* Consigne donnée 1 *
D'après l'extrait sur les catastrophes climatiques, que les autorités n'ont-elles même pas commencé à faire à la fin de l'été ?
* Consigne donnée 2 *
Rédigez la suite de l'extrait sur la négligence face aux catastrophes climatiques, en partant de sa dernière phrase.

* Extrait à lire *
********
Dans quelques semaines, des torrents vont balayer les villes et villages et ajouter de la destruction à la destruction. 

De nouveau, la mort est appelée à être au rendez- vous. Un signe qui ne trompe pas, c’est la fin de l’été et les autorités n’ont même pas commencé à nettoyer les avaloirs et les talus pour stopper la furie des eaux à venir, comme elles n’avaient rien entrepris de sérieux dès le début de l’automne dernier pour rendre les forêts moins vulnérables au feu. Dès la fin d’une catastrophe, tout est vite oublié, en attendant la suivante. C’est dire que le mal est profond, très profond, il réside, et on n’invente rien, dans la sous-estimation des dangers nés du bouleversement climatique.
********
* Données fournies *

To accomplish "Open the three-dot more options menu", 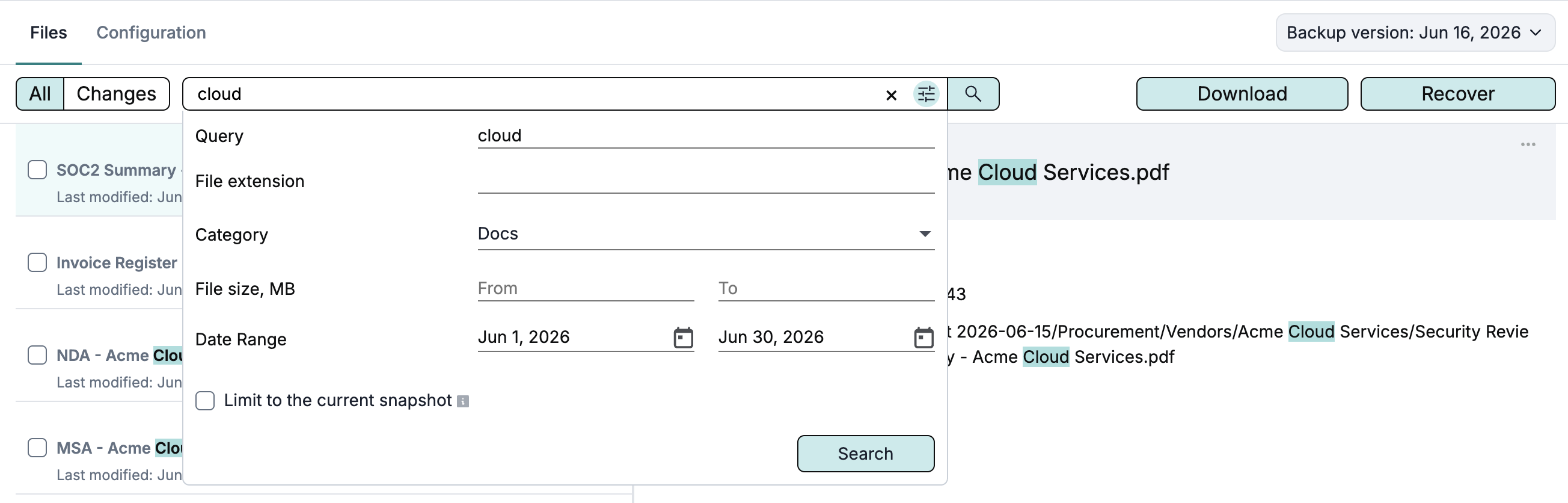I will [x=1528, y=144].
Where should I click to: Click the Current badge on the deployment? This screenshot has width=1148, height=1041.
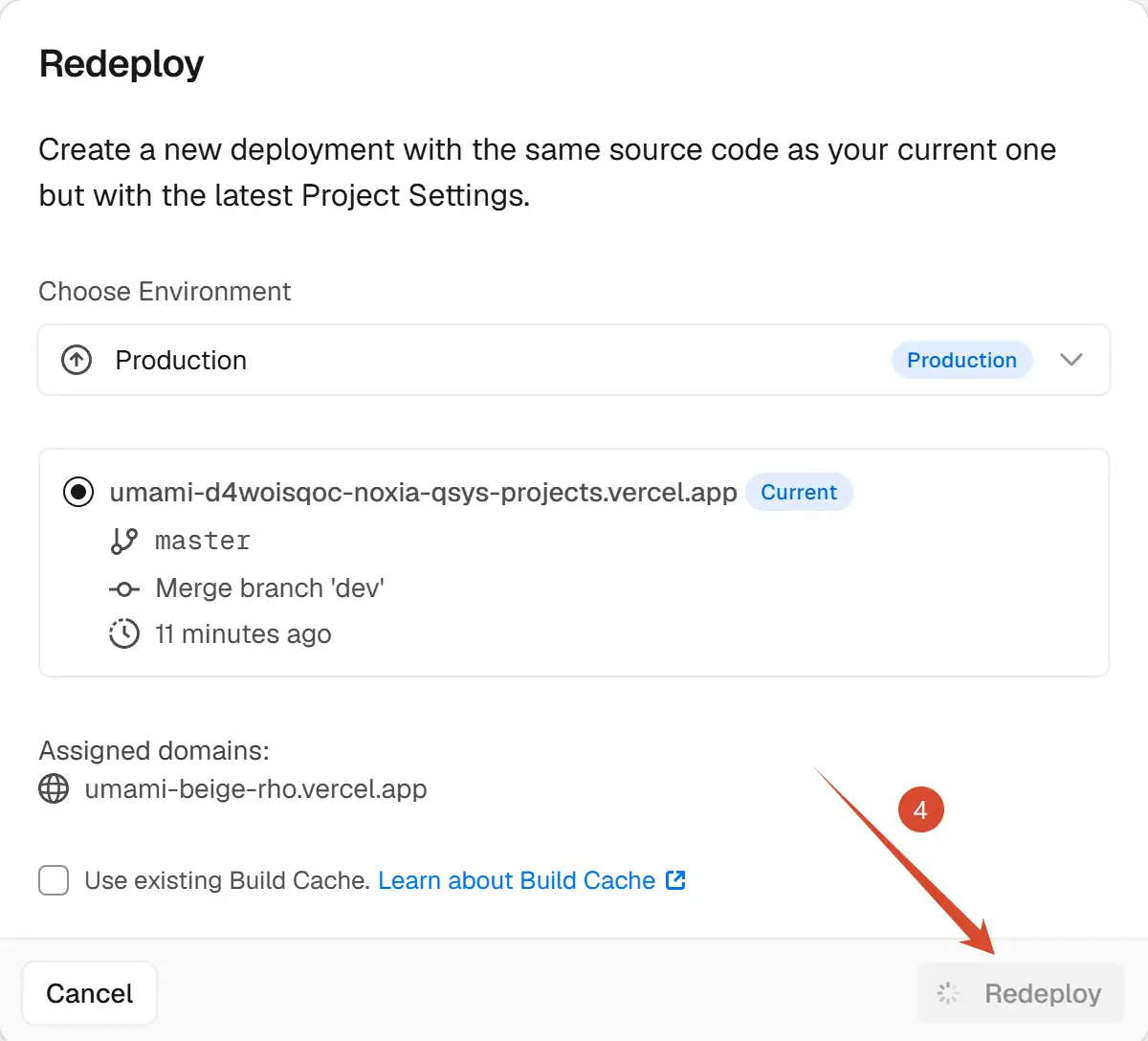tap(799, 492)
********
* Réponse rédigée 1 *
Elles n'ont même pas commencé à nettoyer les avaloirs et les talus pour stopper la furie des eaux à venir.

* Réponse rédigée 2 *
On réagit comme lors des décennies antérieures, au coup par coup, de manière isolée et ponctuelle lorsque l’on ne se remet pas à la volonté divine pour tout expliquer, tout arranger et tout pardonner. Les citoyens ne peuvent être blâmés, car toujours en position de victimes, mais l’Etat, lui, ne peut échapper au blâme. Dès le début des années 2000 avec l'hécatombe de Bab El Oued, il aurait dû comprendre les choses et se lancer dans l’anticipation des catastrophes naturelles, il y eut les inondations de Ghardaïa, d’El Bayadh et dans de multiples autres lieux, y compris les grands centres urbains, jusqu’aux terribles incendies de 2021 et de ces derniers jours.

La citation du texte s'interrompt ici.